▶ _Task description_
Each line from the one containing "Viewport: 582px width, 465px" to the end of the material below is to be restated exactly, with pictures skipped.

▶ _Records for the task_
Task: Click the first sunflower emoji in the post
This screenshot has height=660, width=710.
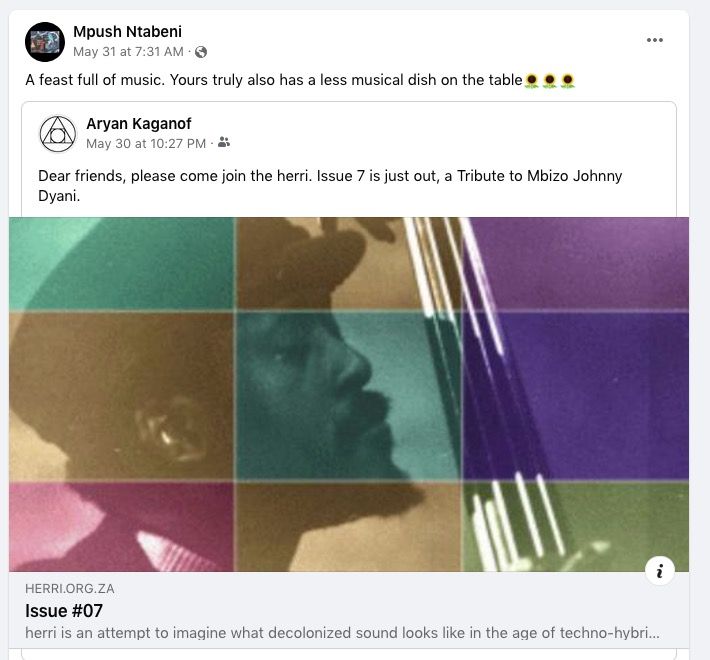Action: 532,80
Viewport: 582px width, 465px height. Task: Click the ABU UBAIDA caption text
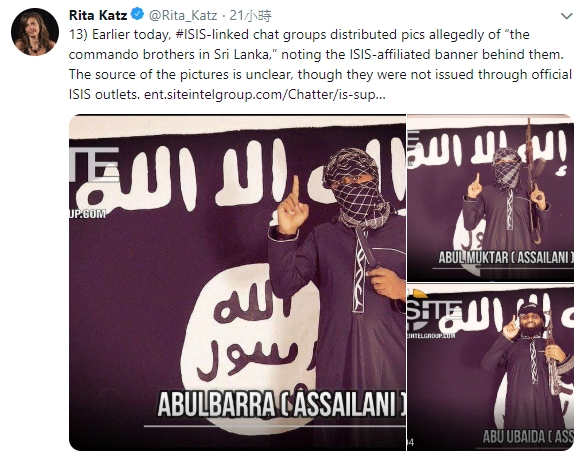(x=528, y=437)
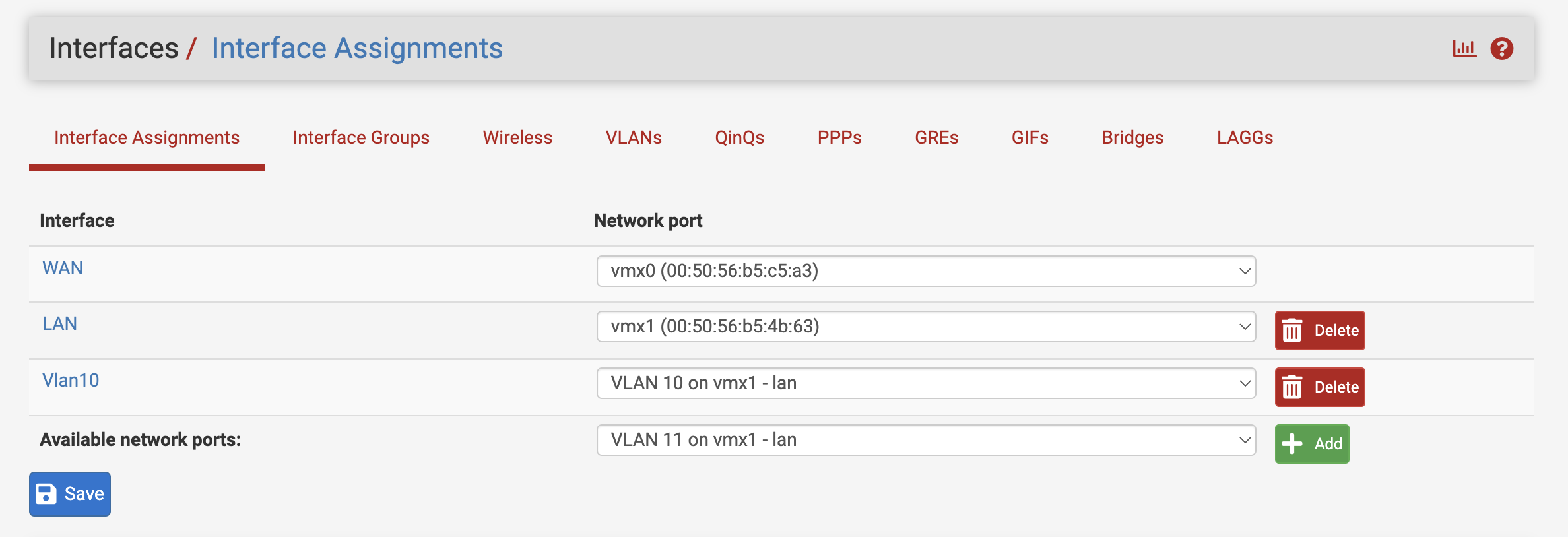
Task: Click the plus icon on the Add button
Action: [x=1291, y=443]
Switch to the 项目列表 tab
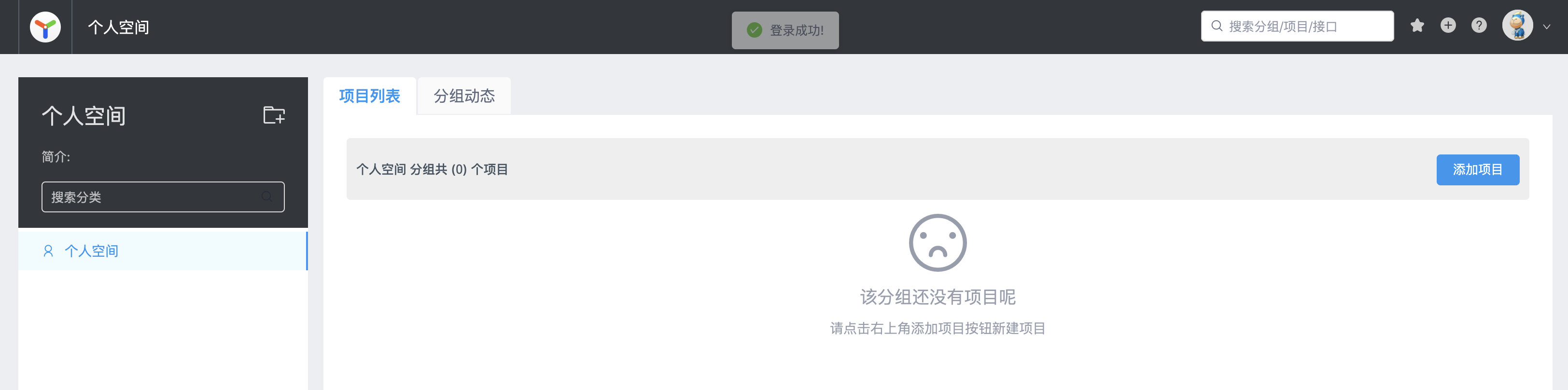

▶ _Reply_
Viewport: 582px width, 465px height. Task: Click the ABU UBAIDA caption text
(x=528, y=437)
Task: Click the plus icon on the Add button
Action: [x=1291, y=443]
Switch to the 项目列表 tab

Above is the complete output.